Stored records
-- -- --

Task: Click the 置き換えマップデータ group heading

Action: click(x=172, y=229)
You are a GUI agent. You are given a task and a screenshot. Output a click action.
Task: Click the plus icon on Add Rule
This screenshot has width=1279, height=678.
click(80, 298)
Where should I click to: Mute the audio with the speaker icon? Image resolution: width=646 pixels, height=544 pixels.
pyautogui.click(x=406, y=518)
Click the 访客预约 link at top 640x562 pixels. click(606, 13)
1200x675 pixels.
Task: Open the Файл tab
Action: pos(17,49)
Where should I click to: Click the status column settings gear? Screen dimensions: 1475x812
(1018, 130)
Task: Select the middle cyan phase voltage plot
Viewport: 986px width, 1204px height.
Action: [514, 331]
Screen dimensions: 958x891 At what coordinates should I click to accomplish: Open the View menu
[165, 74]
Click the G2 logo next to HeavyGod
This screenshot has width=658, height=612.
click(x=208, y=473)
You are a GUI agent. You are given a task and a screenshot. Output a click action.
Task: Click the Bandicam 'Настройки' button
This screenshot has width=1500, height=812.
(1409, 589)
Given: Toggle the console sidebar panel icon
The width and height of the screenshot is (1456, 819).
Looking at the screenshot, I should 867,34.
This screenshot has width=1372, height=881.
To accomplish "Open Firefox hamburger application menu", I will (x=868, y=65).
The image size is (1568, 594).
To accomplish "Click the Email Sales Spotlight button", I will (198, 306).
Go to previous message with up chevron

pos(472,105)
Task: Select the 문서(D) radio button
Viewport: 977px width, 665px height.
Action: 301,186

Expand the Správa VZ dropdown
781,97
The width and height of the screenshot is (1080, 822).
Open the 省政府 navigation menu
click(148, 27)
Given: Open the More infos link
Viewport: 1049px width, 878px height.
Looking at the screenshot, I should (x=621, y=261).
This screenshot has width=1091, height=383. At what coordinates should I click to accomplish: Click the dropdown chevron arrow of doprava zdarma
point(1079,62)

-- -- --

§ SHORT EXERCISE: Substitute "Window size" for every occurrence of "Viewport" in all of the entries above, and reproduce them with nothing else altered.

§ SOLUTION TO THIS PROBLEM:
Task: Click the 置き換えマップデータ group heading

Action: click(x=172, y=229)
You are a GUI agent. You are given a task and a screenshot. Output a click action.
Task: Click the plus icon on Add Rule
This screenshot has width=1279, height=678.
click(80, 298)
Where should I click to: Mute the audio with the speaker icon? Image resolution: width=646 pixels, height=544 pixels.
pyautogui.click(x=406, y=518)
Click the 访客预约 link at top 640x562 pixels. click(606, 13)
1200x675 pixels.
Task: Open the Файл tab
Action: pos(17,49)
Where should I click to: Click the status column settings gear? Screen dimensions: 1475x812
(1018, 130)
Task: Select the middle cyan phase voltage plot
Window size: 986px width, 1204px height.
Action: [514, 331]
Screen dimensions: 958x891 At what coordinates should I click to accomplish: Open the View menu
[165, 74]
Click the G2 logo next to HeavyGod
This screenshot has width=658, height=612.
click(x=208, y=473)
You are a GUI agent. You are given a task and a screenshot. Output a click action.
Task: Click the Bandicam 'Настройки' button
This screenshot has width=1500, height=812.
(1409, 589)
Given: Toggle the console sidebar panel icon
The width and height of the screenshot is (1456, 819).
Looking at the screenshot, I should 867,34.
This screenshot has width=1372, height=881.
To accomplish "Open Firefox hamburger application menu", I will (x=868, y=65).
The image size is (1568, 594).
To accomplish "Click the Email Sales Spotlight button", I will (198, 306).
Go to previous message with up chevron

pos(472,105)
Task: Select the 문서(D) radio button
Window size: 977px width, 665px height.
Action: 301,186

Expand the Správa VZ dropdown
781,97
The width and height of the screenshot is (1080, 822).
Open the 省政府 navigation menu
click(148, 27)
Given: Open the More infos link
Window size: 1049px width, 878px height.
Looking at the screenshot, I should (x=621, y=261).
This screenshot has width=1091, height=383. At what coordinates should I click to accomplish: Click the dropdown chevron arrow of doprava zdarma
point(1079,62)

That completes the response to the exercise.